■ **DATA EXCERPTS**:
┌────────

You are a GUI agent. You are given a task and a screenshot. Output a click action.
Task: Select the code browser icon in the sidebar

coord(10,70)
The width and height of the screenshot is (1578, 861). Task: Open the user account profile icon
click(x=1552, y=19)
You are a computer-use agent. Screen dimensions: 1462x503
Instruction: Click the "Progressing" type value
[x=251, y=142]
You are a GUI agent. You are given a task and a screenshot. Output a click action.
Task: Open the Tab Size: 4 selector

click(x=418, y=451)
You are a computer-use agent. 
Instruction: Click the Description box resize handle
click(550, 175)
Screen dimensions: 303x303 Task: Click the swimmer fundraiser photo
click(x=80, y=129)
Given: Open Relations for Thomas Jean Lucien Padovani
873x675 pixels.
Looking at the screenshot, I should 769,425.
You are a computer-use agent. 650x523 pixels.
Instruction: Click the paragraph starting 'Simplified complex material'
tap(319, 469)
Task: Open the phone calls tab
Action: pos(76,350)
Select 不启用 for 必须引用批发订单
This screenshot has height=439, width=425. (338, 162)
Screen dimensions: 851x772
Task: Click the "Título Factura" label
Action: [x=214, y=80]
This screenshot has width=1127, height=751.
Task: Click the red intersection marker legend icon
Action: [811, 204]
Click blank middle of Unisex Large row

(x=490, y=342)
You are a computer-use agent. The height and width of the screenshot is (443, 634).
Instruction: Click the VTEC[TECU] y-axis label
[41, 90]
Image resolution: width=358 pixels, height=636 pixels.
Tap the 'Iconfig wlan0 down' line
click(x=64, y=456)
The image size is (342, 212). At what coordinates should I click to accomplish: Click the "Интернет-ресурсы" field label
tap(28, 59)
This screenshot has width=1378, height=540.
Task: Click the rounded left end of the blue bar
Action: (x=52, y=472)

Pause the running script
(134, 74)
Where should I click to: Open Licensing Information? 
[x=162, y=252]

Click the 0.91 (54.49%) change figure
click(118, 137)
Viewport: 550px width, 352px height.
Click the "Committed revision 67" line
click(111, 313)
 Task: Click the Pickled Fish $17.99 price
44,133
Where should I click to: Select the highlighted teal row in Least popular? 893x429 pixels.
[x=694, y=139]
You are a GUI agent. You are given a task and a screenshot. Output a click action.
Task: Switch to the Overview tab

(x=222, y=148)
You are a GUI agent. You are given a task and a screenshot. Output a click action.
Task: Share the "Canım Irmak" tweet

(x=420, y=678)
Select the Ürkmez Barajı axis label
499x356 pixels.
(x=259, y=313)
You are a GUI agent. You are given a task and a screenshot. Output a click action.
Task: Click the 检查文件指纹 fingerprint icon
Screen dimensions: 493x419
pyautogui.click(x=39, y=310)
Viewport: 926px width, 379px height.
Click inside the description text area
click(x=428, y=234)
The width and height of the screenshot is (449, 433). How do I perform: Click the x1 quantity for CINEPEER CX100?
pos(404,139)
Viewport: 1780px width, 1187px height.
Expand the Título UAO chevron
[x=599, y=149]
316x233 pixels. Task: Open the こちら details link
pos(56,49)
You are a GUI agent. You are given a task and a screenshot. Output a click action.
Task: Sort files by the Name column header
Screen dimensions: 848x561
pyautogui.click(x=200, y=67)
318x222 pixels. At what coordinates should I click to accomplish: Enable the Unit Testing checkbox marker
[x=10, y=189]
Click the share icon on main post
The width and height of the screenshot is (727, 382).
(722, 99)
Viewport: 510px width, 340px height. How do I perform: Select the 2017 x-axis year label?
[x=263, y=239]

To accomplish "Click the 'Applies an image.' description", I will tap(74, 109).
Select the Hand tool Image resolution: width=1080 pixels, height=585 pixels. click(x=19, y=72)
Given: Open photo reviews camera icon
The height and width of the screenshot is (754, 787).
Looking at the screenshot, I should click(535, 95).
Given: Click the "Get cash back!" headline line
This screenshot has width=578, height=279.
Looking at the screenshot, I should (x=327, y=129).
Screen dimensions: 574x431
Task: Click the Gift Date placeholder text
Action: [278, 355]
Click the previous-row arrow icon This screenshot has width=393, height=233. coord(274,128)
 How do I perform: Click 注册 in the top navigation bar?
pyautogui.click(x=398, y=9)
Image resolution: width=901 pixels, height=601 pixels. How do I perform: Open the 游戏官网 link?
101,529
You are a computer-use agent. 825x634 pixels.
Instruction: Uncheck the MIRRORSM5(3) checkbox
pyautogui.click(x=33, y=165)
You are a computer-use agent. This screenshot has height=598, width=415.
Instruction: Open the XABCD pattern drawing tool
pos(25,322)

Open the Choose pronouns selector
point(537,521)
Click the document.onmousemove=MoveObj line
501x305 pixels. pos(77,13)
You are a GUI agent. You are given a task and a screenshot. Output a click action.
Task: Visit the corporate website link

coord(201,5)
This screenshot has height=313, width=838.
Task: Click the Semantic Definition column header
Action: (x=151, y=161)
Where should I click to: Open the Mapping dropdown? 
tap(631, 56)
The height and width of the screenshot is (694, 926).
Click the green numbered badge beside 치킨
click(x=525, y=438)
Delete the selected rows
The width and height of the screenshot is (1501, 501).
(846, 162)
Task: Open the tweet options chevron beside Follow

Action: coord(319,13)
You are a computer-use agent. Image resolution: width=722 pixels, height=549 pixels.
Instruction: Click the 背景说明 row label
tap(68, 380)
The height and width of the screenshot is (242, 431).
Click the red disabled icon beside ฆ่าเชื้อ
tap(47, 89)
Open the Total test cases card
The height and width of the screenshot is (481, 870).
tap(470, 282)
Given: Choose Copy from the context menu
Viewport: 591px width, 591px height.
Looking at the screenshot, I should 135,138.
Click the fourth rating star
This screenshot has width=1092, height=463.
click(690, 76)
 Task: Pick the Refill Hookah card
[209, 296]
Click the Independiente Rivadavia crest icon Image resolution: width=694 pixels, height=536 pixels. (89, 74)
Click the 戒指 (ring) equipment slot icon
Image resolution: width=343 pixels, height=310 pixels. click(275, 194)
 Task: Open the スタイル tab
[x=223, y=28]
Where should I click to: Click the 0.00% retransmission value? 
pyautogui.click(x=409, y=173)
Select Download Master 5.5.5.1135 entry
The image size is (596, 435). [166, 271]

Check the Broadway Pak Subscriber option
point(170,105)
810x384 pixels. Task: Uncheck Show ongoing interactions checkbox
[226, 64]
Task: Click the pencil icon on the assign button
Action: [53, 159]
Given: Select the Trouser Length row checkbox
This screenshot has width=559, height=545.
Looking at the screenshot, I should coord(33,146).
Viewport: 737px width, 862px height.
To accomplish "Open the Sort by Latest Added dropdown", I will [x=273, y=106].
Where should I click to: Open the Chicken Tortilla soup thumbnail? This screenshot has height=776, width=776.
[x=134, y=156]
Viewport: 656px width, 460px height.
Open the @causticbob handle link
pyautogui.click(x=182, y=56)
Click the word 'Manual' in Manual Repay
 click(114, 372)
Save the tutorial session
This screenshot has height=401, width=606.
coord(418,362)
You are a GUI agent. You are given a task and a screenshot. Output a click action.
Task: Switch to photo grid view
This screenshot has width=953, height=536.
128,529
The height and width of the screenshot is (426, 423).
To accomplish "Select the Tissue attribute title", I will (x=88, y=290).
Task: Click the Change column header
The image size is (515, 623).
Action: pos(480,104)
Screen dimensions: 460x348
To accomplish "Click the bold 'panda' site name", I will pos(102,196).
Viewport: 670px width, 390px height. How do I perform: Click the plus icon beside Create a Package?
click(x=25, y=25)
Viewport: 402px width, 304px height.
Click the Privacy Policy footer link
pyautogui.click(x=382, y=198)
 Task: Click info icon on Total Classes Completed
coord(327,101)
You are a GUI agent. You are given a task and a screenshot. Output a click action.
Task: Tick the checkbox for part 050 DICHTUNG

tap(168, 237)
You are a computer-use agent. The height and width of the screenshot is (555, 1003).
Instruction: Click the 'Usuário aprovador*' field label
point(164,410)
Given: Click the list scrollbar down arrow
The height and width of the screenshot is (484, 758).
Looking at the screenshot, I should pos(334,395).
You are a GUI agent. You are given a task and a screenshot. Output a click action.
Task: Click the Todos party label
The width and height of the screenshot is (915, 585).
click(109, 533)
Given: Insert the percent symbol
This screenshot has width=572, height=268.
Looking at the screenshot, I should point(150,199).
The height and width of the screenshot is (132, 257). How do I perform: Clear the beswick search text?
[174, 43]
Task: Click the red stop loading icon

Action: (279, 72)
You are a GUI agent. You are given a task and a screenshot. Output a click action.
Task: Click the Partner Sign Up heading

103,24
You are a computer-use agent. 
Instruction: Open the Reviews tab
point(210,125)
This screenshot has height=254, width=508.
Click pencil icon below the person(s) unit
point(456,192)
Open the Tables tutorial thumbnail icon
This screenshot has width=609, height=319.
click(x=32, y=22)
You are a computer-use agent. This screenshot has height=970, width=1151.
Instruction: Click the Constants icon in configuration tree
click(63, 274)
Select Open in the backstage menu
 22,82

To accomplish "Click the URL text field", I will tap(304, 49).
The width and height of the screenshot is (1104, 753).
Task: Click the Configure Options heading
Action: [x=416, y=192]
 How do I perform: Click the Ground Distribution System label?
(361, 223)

└────────

Every line from the one holding "This screenshot has width=572, height=268." through the last line of the listing above should be set down exactly, and nothing more.

■ **TASK ANSWER**:
This screenshot has width=572, height=268.
Looking at the screenshot, I should point(150,199).
The height and width of the screenshot is (132, 257). How do I perform: Clear the beswick search text?
[174, 43]
Task: Click the red stop loading icon

Action: (279, 72)
You are a GUI agent. You are given a task and a screenshot. Output a click action.
Task: Click the Partner Sign Up heading

103,24
You are a computer-use agent. 
Instruction: Open the Reviews tab
point(210,125)
This screenshot has height=254, width=508.
Click pencil icon below the person(s) unit
point(456,192)
Open the Tables tutorial thumbnail icon
This screenshot has width=609, height=319.
click(x=32, y=22)
You are a computer-use agent. This screenshot has height=970, width=1151.
Instruction: Click the Constants icon in configuration tree
click(63, 274)
Select Open in the backstage menu
 22,82

To accomplish "Click the URL text field", I will tap(304, 49).
The width and height of the screenshot is (1104, 753).
Task: Click the Configure Options heading
Action: [x=416, y=192]
 How do I perform: Click the Ground Distribution System label?
(361, 223)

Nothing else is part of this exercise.